5 Configure The Kernel

It's a good idea to use the configuration of your current working kernel as a basis for your new kernel. Therefore we copy the existing configuration to /usr/src/linux:

make mrproper
cp /boot/config-`uname -r` ./.config

Then we run

make menuconfig

which brings up the kernel configuration menu. Go to Load an Alternate Configuration File and choose .config (which contains the configuration of your current working kernel) as the configuration file:

Then browse through the kernel configuration menu and make your choices. Make sure you specify a kernel version identification string under General Setup ---> (-default) Local version - append to kernel release.
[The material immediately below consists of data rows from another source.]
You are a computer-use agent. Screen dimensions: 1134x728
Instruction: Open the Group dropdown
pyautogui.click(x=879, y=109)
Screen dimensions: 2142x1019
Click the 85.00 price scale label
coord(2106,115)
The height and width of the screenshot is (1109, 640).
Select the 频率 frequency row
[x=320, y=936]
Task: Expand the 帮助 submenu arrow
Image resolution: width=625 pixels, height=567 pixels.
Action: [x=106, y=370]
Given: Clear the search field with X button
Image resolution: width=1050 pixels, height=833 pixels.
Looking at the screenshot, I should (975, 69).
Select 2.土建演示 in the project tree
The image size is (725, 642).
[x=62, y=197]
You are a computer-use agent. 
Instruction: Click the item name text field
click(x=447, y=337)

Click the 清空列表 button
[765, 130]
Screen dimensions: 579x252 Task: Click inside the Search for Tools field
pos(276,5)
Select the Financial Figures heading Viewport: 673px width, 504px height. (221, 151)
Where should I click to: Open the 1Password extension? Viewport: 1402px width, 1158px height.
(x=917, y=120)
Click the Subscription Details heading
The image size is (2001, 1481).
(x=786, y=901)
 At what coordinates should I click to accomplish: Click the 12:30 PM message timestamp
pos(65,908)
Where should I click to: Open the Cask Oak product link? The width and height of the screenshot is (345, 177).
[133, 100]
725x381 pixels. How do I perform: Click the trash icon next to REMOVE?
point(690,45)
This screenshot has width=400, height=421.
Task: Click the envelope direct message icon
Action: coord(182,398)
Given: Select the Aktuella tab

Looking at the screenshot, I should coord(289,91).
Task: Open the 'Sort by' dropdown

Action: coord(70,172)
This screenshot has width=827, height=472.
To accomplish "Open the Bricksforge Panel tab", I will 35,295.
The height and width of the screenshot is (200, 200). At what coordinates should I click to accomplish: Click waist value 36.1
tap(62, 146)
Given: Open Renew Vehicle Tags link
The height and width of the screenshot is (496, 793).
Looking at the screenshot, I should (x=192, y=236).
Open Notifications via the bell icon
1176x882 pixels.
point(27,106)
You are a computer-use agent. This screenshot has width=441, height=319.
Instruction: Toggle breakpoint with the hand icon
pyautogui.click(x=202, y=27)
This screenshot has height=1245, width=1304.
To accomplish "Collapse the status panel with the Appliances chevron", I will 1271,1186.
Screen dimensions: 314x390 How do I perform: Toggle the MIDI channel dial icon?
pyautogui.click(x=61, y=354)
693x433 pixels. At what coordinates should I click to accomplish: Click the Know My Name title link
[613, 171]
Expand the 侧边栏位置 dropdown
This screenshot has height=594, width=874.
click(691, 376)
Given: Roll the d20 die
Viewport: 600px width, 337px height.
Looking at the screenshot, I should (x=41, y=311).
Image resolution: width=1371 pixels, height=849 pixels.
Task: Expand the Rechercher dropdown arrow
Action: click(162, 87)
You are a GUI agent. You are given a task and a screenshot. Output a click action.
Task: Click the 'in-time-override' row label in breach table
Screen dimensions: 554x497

The standard string is -default so our kernel rpm package will be named kernel- You can leave the string as it is or specify a different one which helps you identify the kernel (e.g. -custom or whatever you like).

I will use the string -default in this tutorial.

Please note: After you have installed kernel- and decide to compile another kernel, it is important to use a different version string, e.g. -default1, -default2, etc., because otherwise you can't install your new kernel because rpm complains that kernel- is already installed!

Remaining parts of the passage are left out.